Goods that are shipped by sea require a bill of lading document, which lays out the terms of a contract between a shipper and a transportation company.
Earlier this week, Cargill completed its first trade using an electronic bill of lading called CargoDocs, which was developed by Malta-headquartered company Electronic Shipping Solutions (ESS), officials said.
“After nearly 150 years of paper bills of lading, this first electronic BL represents a historical milestone for us,” said Ernst Herger with Cargill in a statement.
Analysts have estimated that the importation of a single cargo by sea requires an average of 36 original paper documents and 240 copies from 27 separate parties.
Amendments to bills of lading at ports and customs locations, which are common, make the process even more cumbersome.
The transfer of bills of lading took 19 minutes for Cargill’s grain shipment from the US Port of Houston to Veracruz, Mexico on the dry bulk vessel UBC Bremen, the company said.
“This shipment commences a wider rollout into various agricultural trades, initially around the Atlantic Basin, with exports from North and South America to the Caribs and Europe,” Cargill said.
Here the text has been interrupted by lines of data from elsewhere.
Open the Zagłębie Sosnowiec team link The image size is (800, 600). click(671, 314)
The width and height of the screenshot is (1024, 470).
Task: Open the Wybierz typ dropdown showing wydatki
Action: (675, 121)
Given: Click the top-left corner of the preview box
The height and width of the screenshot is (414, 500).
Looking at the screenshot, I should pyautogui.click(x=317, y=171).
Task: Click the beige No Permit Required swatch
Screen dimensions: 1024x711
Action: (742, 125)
ESS Chief Executive Alexander Goulandris said his company was in talks with other trade houses and companies in the dry bulk sector over the use of CargoDocs.
“We are seeing specific interest across dry bulk, and we have been approached on a number of other commodities outside of agri,” he told Reuters.
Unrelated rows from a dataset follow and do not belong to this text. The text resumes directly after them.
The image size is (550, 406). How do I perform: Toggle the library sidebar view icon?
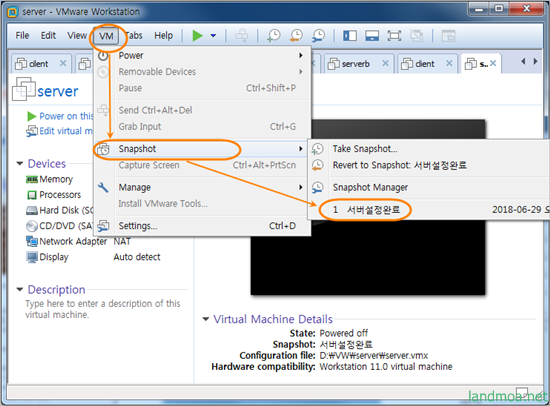tap(350, 35)
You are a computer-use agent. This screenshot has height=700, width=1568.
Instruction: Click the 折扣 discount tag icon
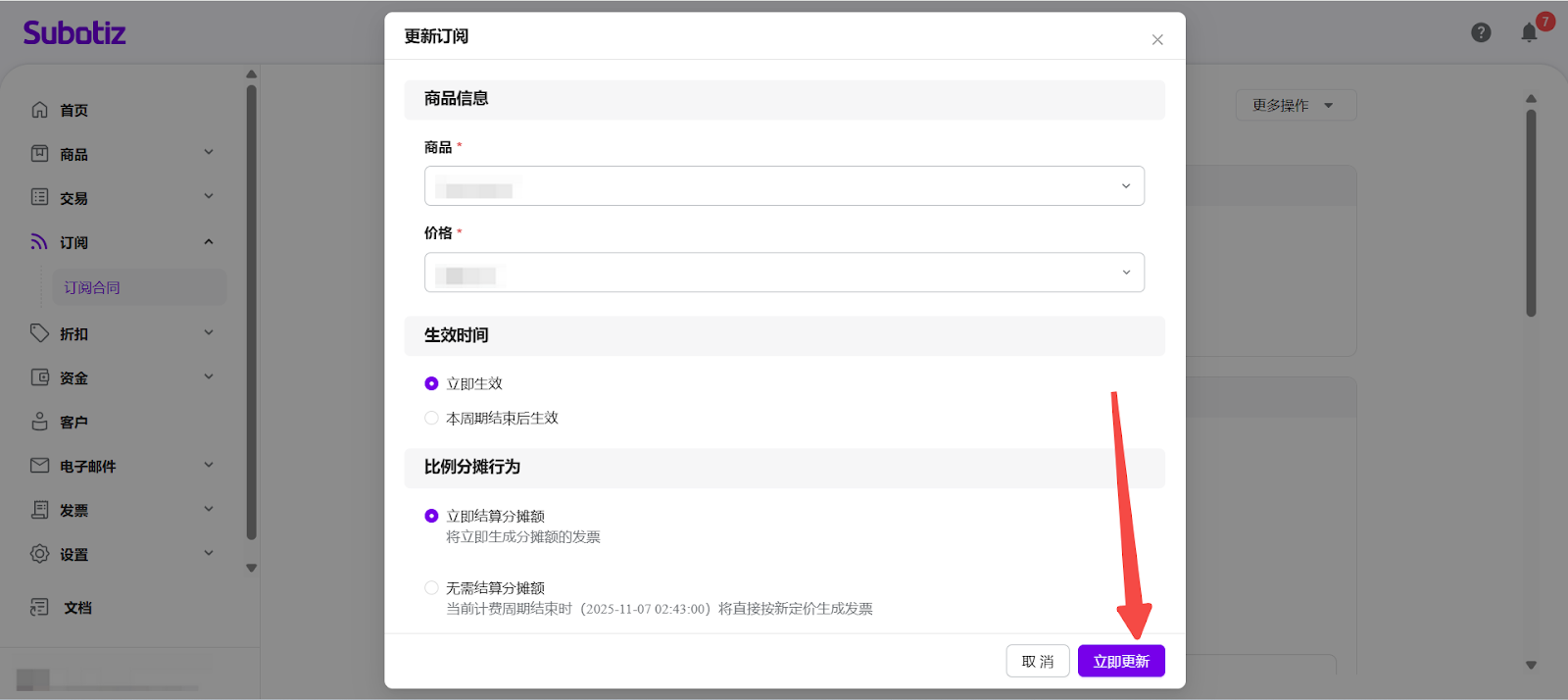pos(39,333)
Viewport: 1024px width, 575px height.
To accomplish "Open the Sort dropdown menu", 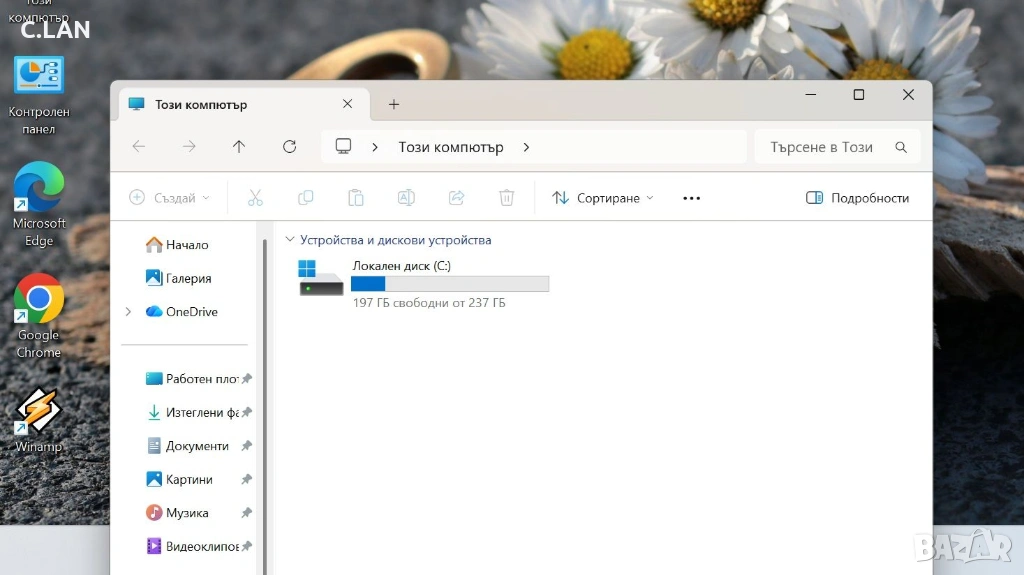I will pyautogui.click(x=603, y=198).
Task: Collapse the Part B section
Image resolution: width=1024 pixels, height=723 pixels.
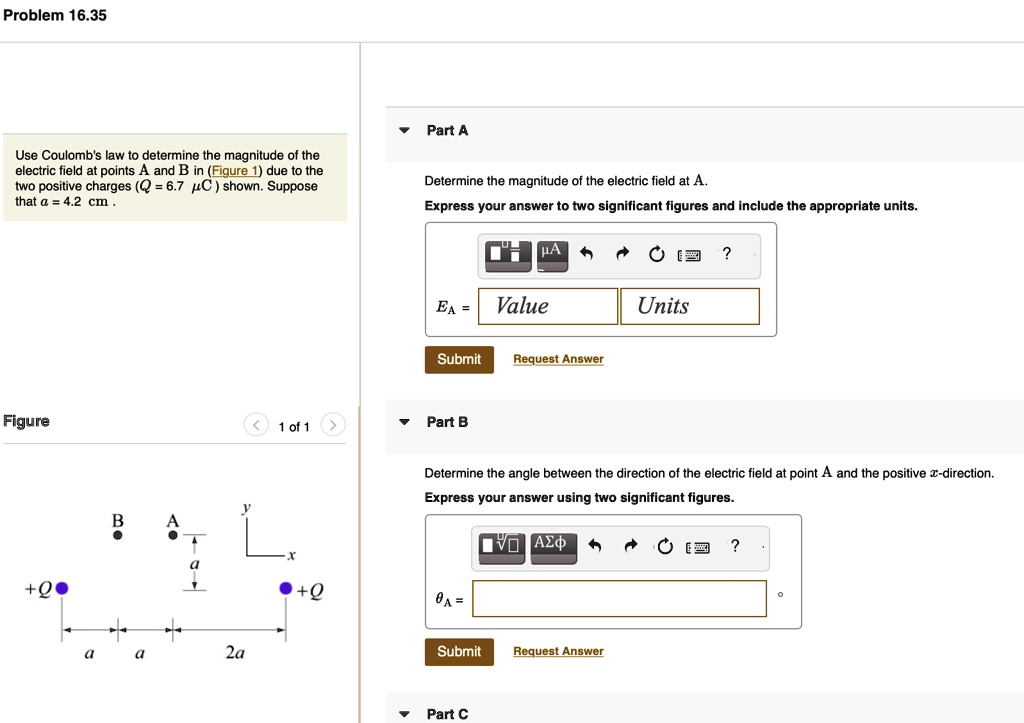Action: coord(404,421)
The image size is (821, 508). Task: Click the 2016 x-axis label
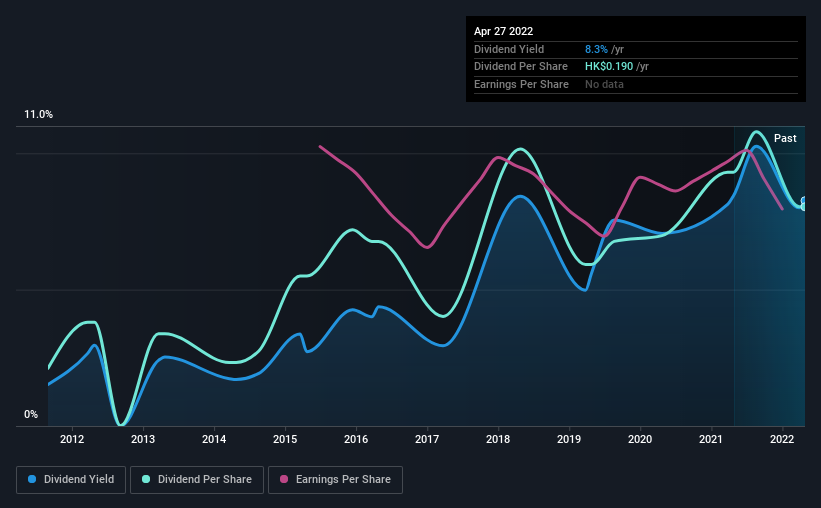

“In today’s world, everything moves faster, and the fact that paper does not keep up is creating a bigger and bigger problem. It becomes more apparent in a younger generation brought up on iPads and Blackberrys.”
A bill of lading specifies the name of the captain of the ship, the port and destination of the ship, the goods, the consignee and freight rate.
CargoDocs was first offered in 2010 to the oil tanker market and is already used by majors including BP, Royal Dutch Shell and ConocoPhillips, Goulandris said, adding that it was based on a secure Internet-based system.
“You will see it expand into dry bulk this year,” he added.
Cargill said it had also started to work on rolling out the use of CargoDocs across various tanker routes and petroleum barge trades in Europe.